СТРАНИЦА:
++++++++++++++++++++

А для тебя, родная,
Есть почта полевая…
И это опять напоминает мне о том, что мир тревожен и в мире есть надежные солдаты Мира, мои преемники, продолжение моей солдатской службы, люди одной со мной присяги, принимавшие ее всей жизнью и на всю жизнь.
Сейчас рота поворачивает за угол, а мне уже видится моя казарма, и я слышу команду старшины нашей батареи Александра Батурина: «Батарея! Запевай!» А когда это было? Четверть века назад! Нет, больше! Что может быть выше, нежней и суровей солдатского братства! И воспоминания обрушиваются на меня, как обвальный грохот каблуков караульной роты на утренней зарядке, наполняют наступающий день особым смыслом…
Если идти от Летнего сада по улице Пестеля к Литейному, сразу же на углу Соляного переулка, за липами, откроется глазу старинная церковь, построенная как памятник в честь знаменитой победы Петра в 1714 году над шведским флотом в каменных шхерах у полуострова Гангут. На красивых гранитных досках по стенам церкви можно прочесть названия частей, участвовавших в этой битве.

++++++++++++++++++++

СОХРАНЁННЫЕ ДАННЫЕ:
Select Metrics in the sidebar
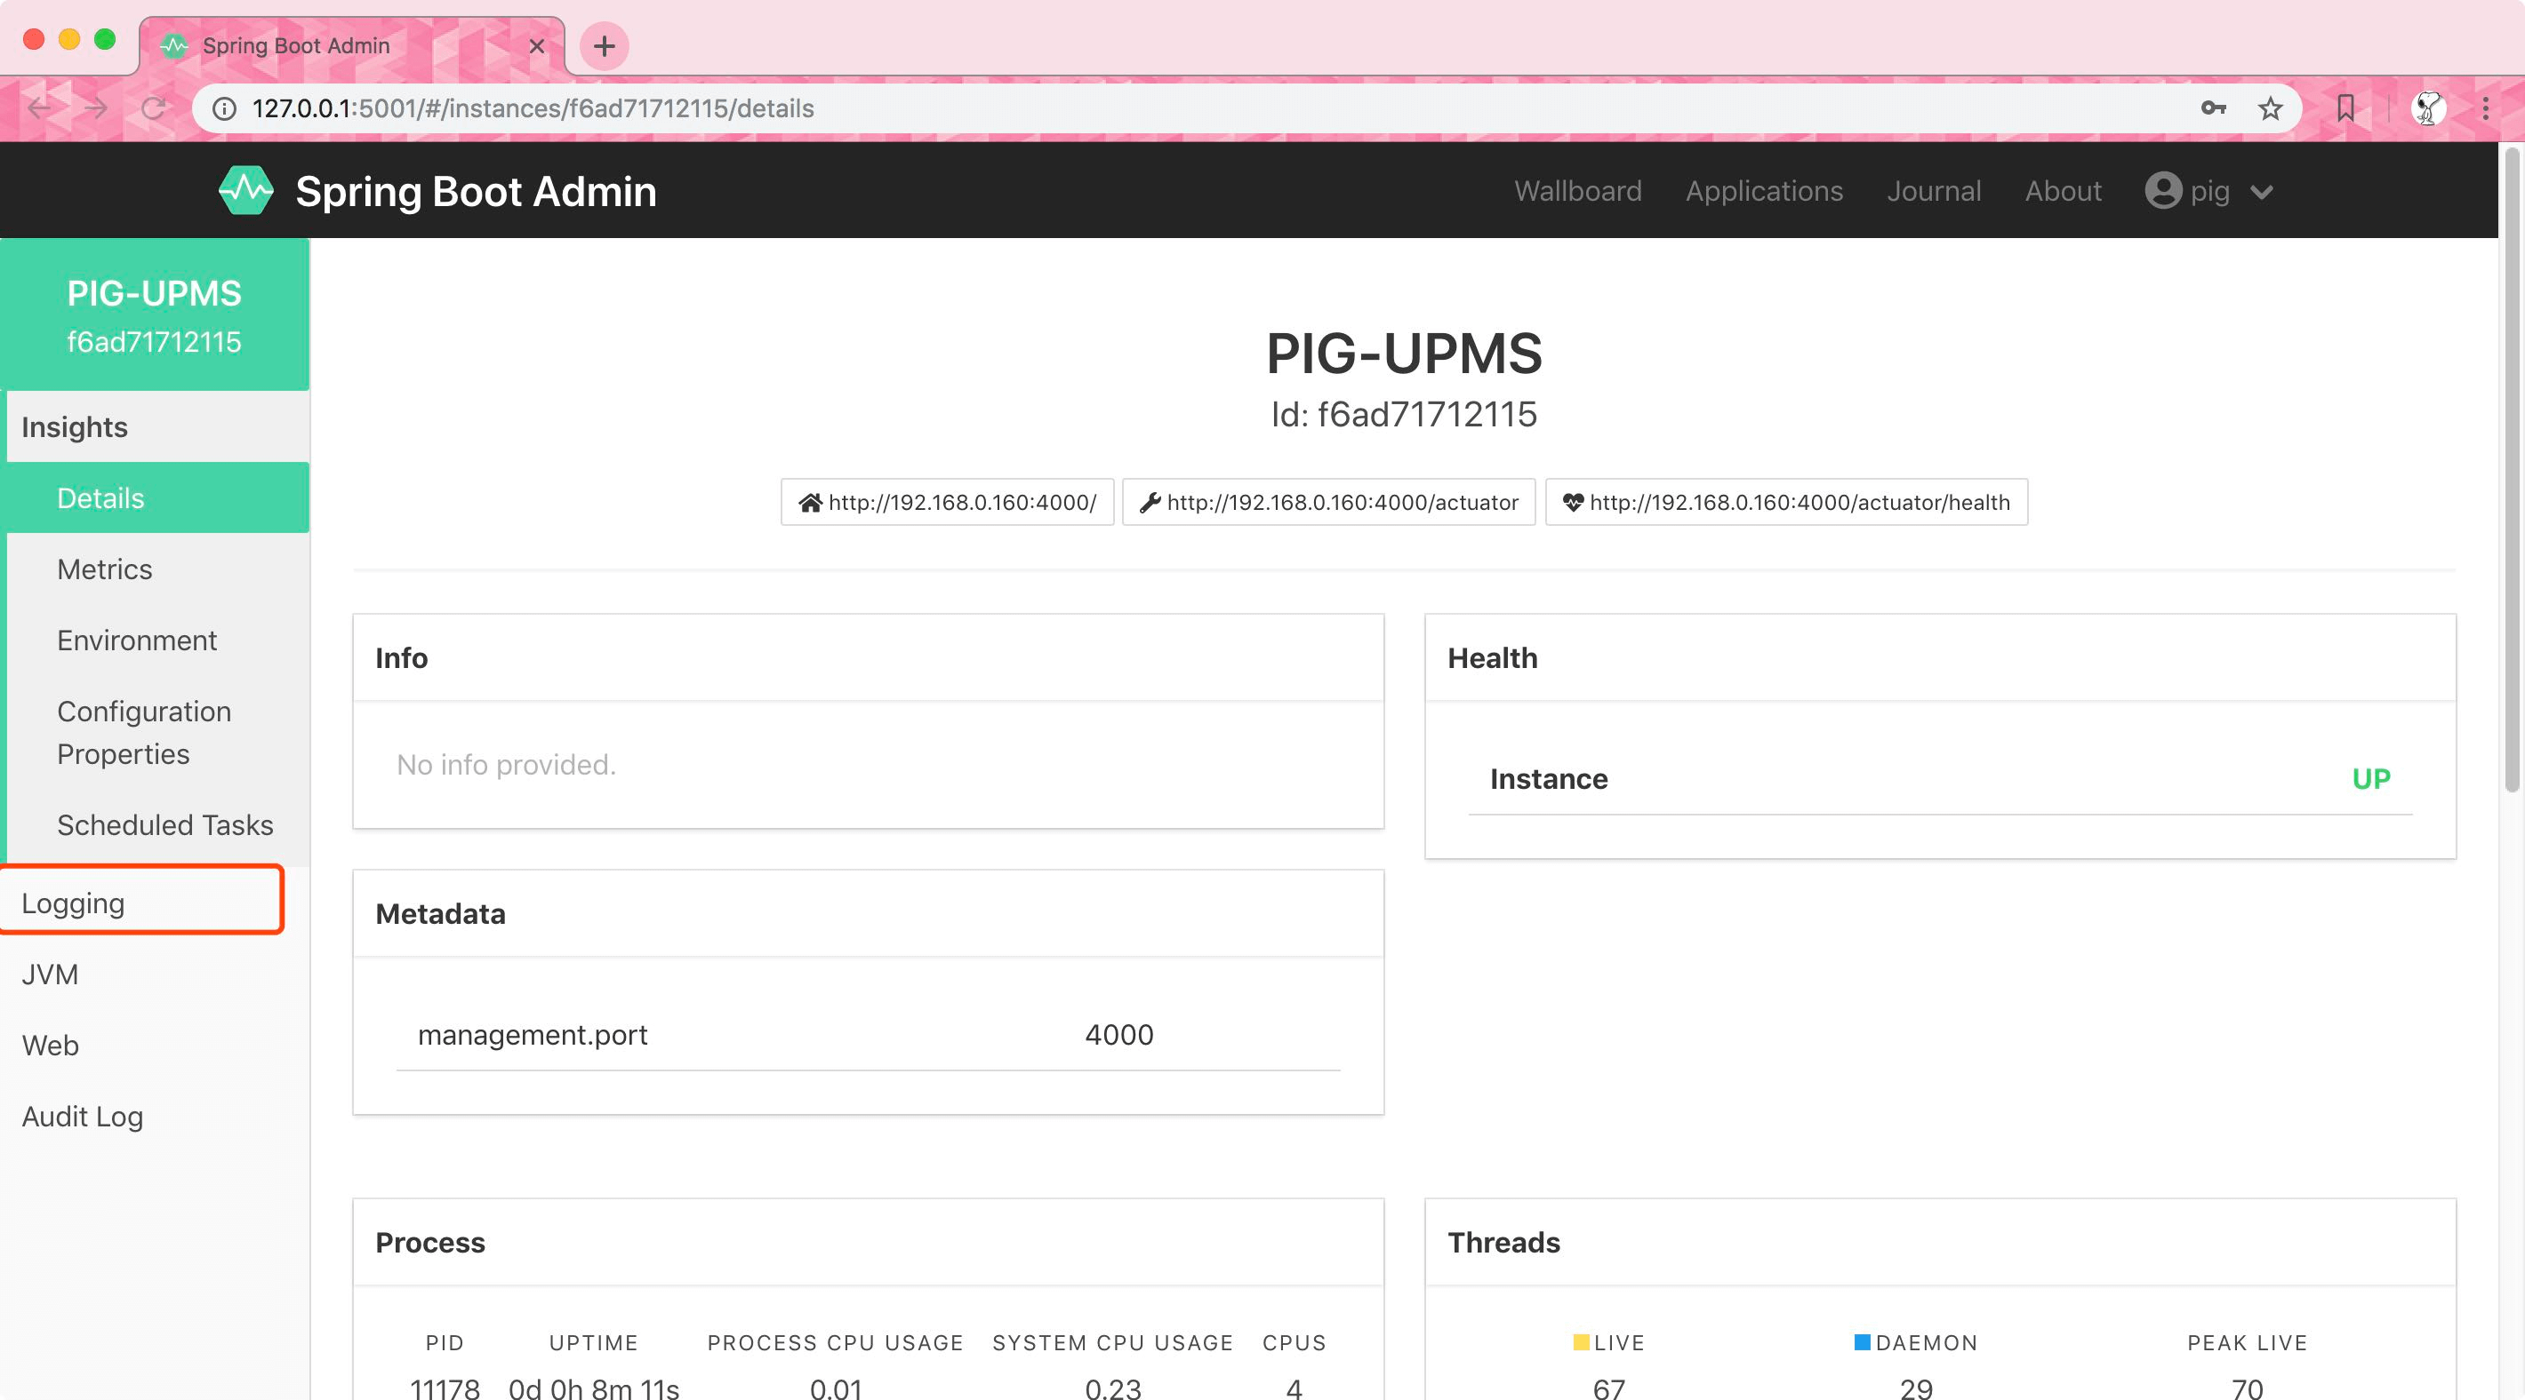The image size is (2525, 1400). coord(105,569)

++++++++++++++++++++

ЗАДАНИЕ 1:
Ответьте по отрывку о солдатской службе на три вопроса:
(a) Как звали старшину батареи, который подавал команду «Запевай!»?
(b) На углу какого переулка стоит старинная церковь?
(c) В каком году была одержана победа, в честь которой построена эта церковь?
ЗАДАНИЕ 2: Продублируйте фрагмент отрывка о солдатской службе между словами "Сейчас рота поворачивает" и "в этой битве." включительно, ничего не меняя.
ЗАДАНИЕ 3: Допишите следующую часть отрывка о солдатской службе, начав сразу после его последнего предложения.

ВЕРНЫЙ ОТВЕТ 1:
(a) Александр Батурин.
(b) На углу Соляного переулка.
(c) В 1714 году.

ВЕРНЫЙ ОТВЕТ 2:
Сейчас рота поворачивает за угол, а мне уже видится моя казарма, и я слышу команду старшины нашей батареи Александра Батурина: «Батарея! Запевай!» А когда это было? Четверть века назад! Нет, больше! Что может быть выше, нежней и суровей солдатского братства! И воспоминания обрушиваются на меня, как обвальный грохот каблуков караульной роты на утренней зарядке, наполняют наступающий день особым смыслом…
Если идти от Летнего сада по улице Пестеля к Литейному, сразу же на углу Соляного переулка, за липами, откроется глазу старинная церковь, построенная как памятник в честь знаменитой победы Петра в 1714 году над шведским флотом в каменных шхерах у полуострова Гангут. На красивых гранитных досках по стенам церкви можно прочесть названия частей, участвовавших в этой битве.

ВЕРНЫЙ ОТВЕТ 3:
Напротив церкви — глухой брандмауэр восстановленного после бомбежки дома, и среди незамысловатого орнамента — выпуклые позолоченные слова: «Слава героическим защитникам Гангута!» Это уже не о петровских солдатах, а о нас, продолживших их доблесть в минувшей — Великой Отечественной — войне. Иногда мы, уцелевшие, и собираемся у подножия этой стены на площадке около бетонной чаши, чтобы молча почтить своих павших друзей, и времена над нами сплетаются в один узел, связанный из молнии и грома.
Это было накануне войны. Наше правительство, разумно заглядывая вперед, арендовало по мирному договору у Финляндии полуостров Гангут, чтобы вместе с оборонительными гарнизонами на островах Эзель и Даго запереть выход в Финский залив на дальних подступах к Ленинграду. Вот тогда и была сформирована 8-я особая бригада, а в апреле сорокового года мы стали заселять и обживать полуостров.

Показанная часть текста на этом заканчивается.